More often than eating on-screen, you’ll hear characters throwing around food-related jibes. Adversaries are variously likened to: “a dildo made out of American cheese,” “the California Fuckin’ Raisin,” “a jar of mayonnaise in a Prada suit” and “the fucking belligerent zucchini.”

“It’s a clever way for the characters to rank their status and validate themselves against one another,” says Marina Tweed, co-founder and editor-in-chief of the Gourmand. “Even the world finest ingredients just conjure up untasteful jibes, sharp digs and spiteful sarcasm. Food — being the humblest of needs, something every human being has in common — used as insult in this way is testament to their detachment from everyday folk.”

It’s also often a vehicle for characters’ contempt towards those who serve them, too. Eldest son Connor, overseeing a charity gala at the Met, rails at the caterers about some offensively over-chilled butter: “You fucckwads, there’s dinner rolls out there ripping as we speak!” Food and drink orders are placed without throwing so much as a glance at the server, let alone a “thank you.”
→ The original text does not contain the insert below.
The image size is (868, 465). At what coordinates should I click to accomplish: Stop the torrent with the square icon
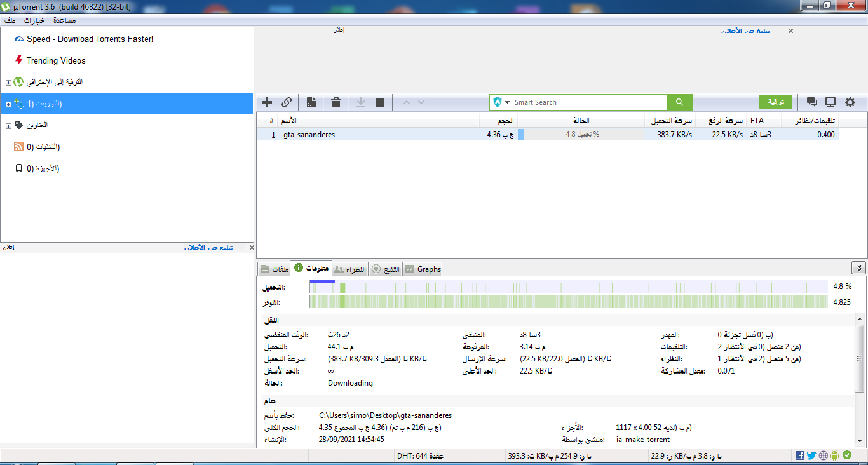coord(380,102)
When this on-screen behavior isn’t leaving you feeling queasy, it can inspire pity. Along with the jittery handheld camera work and nerve-jangling strings of Nicholas Britell’s score, mealtimes convey the joylessness of the Roys’ world. Nobody seems to have sex in Succession — just as no one seems to savor their food.

Family dinners are often shunned altogether (remember poor Connor’s engagement supper?), unless they double as negotiating tables for corporate maneuvers, like when they break bread with rival media-owning dynasty, the Pierces. The closest thing the Roy kids get to a home-cooked supper is a gristly, buckshot-laced pigeon served by their English ice-queen mother Caroline. She promises to have a heart-to-heart with Kendall at breakfast time “over an egg,” but all he finds in the morning on the AGA is an excuse note; she couldn’t stomach a display of maternal love, after all.

Even the most celebratory of comestibles, a wedding cake, becomes sinister in Succession-land. Connor is triggered by the sight of a fondant-iced sponge at his wedding — apparently, as a child he was stuffed with consolatory “loony cake” after his mother was packed off to a mental institution. And that box of doughnuts Logan sends to his scheming scions? Potentially poisoned; best avoid.

Roman briefly imagines the idle-rich life of ‘sushi and snowmobiles’ the siblings could be enjoying

Tweed agrees, “Food should evoke feelings of happiness and pleasure at the table. But for the stars of this show the joyless mealtime ceremonies are a constant reminder of the unease and emptiness that lies at the heart of this curious family.”

Roman briefly imagines the idle-rich life of “sushi and snowmobiles” the siblings could be enjoying, if only they stopped vying for control of their father’s company. But that’s never going to happen. To borrow from the Roys’ own vocabulary: fuck food; the only thing these characters are hungry for is power and profit.